In the listing below, a line holding "Where should I" and a line holding "This screenshot has" mark the range. Retype both exactly, with all lines between them.

ENTRIES PROVIDED.
★ ★ ★ ★
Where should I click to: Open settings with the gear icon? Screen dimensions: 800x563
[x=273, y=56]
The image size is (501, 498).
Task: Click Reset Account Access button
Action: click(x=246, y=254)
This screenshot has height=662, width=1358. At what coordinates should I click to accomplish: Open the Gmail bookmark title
★ ★ ★ ★
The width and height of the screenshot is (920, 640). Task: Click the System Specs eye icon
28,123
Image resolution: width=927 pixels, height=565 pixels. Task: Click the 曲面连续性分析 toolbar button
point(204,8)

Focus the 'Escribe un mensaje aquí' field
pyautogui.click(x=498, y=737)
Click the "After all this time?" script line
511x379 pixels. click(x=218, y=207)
★ ★ ★ ★
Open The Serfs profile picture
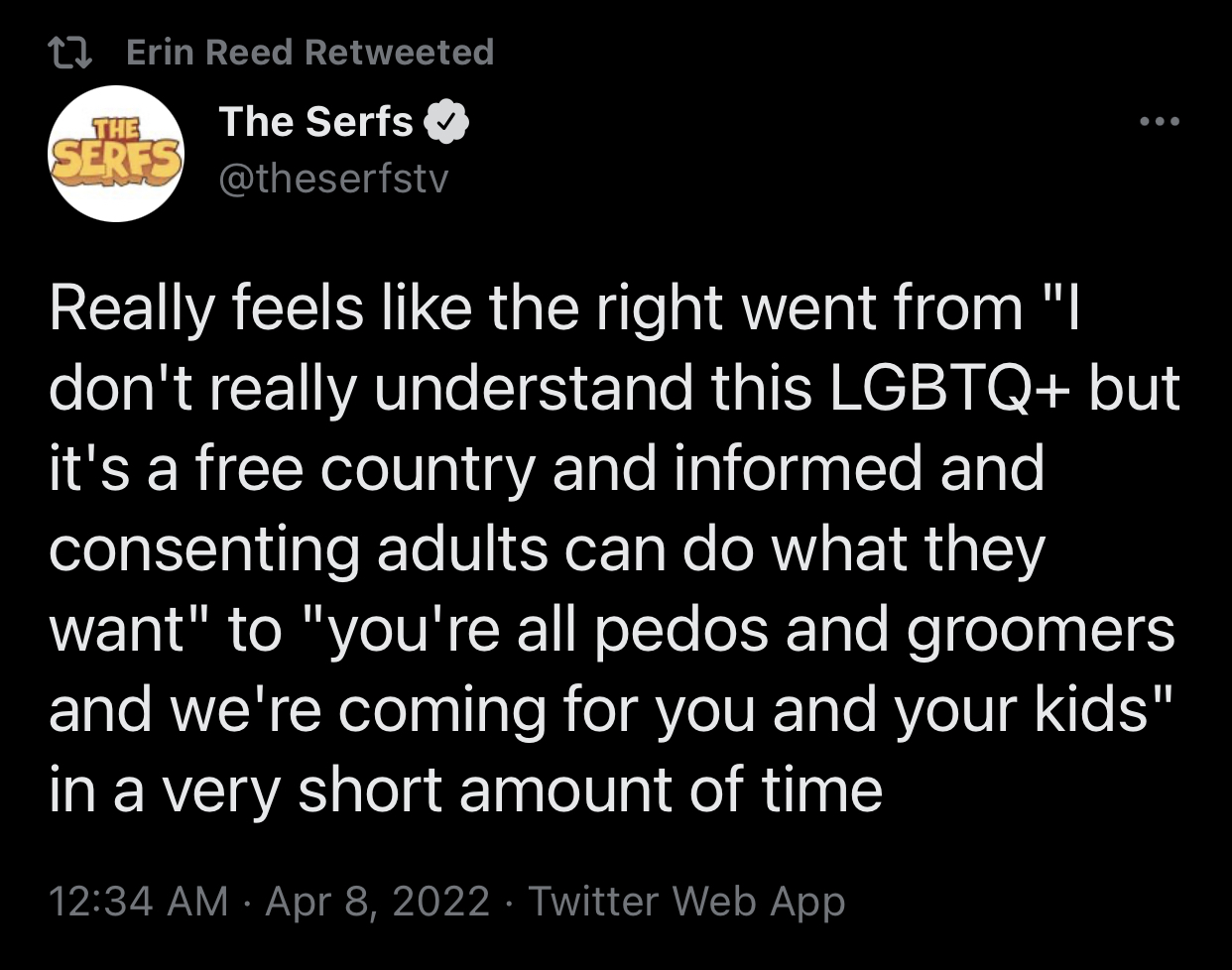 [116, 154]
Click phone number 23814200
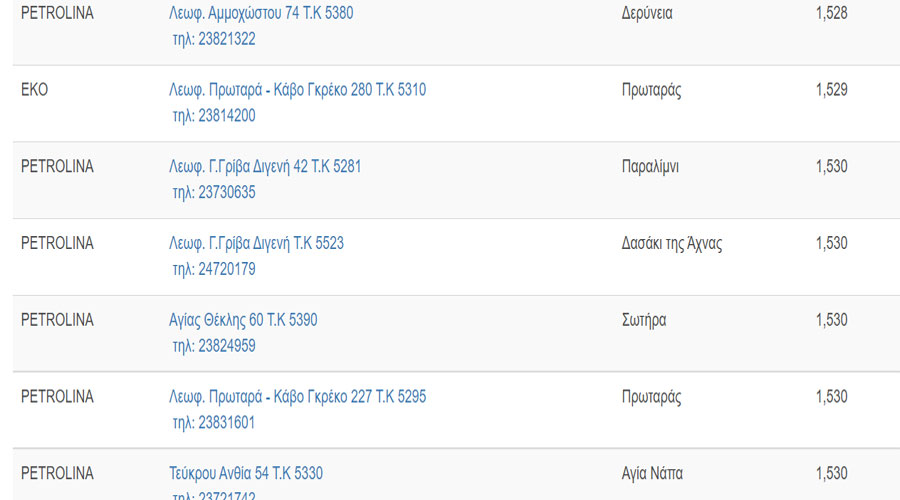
★ ★ ★ ★
THE COMPLETED TASK.
Where should I click to: Open settings with the gear icon? Screen dimensions: 800x563
[x=273, y=56]
The image size is (501, 498).
Task: Click Reset Account Access button
Action: click(x=246, y=254)
This screenshot has height=662, width=1358. At what coordinates should I click to accomplish: Open the Gmail bookmark title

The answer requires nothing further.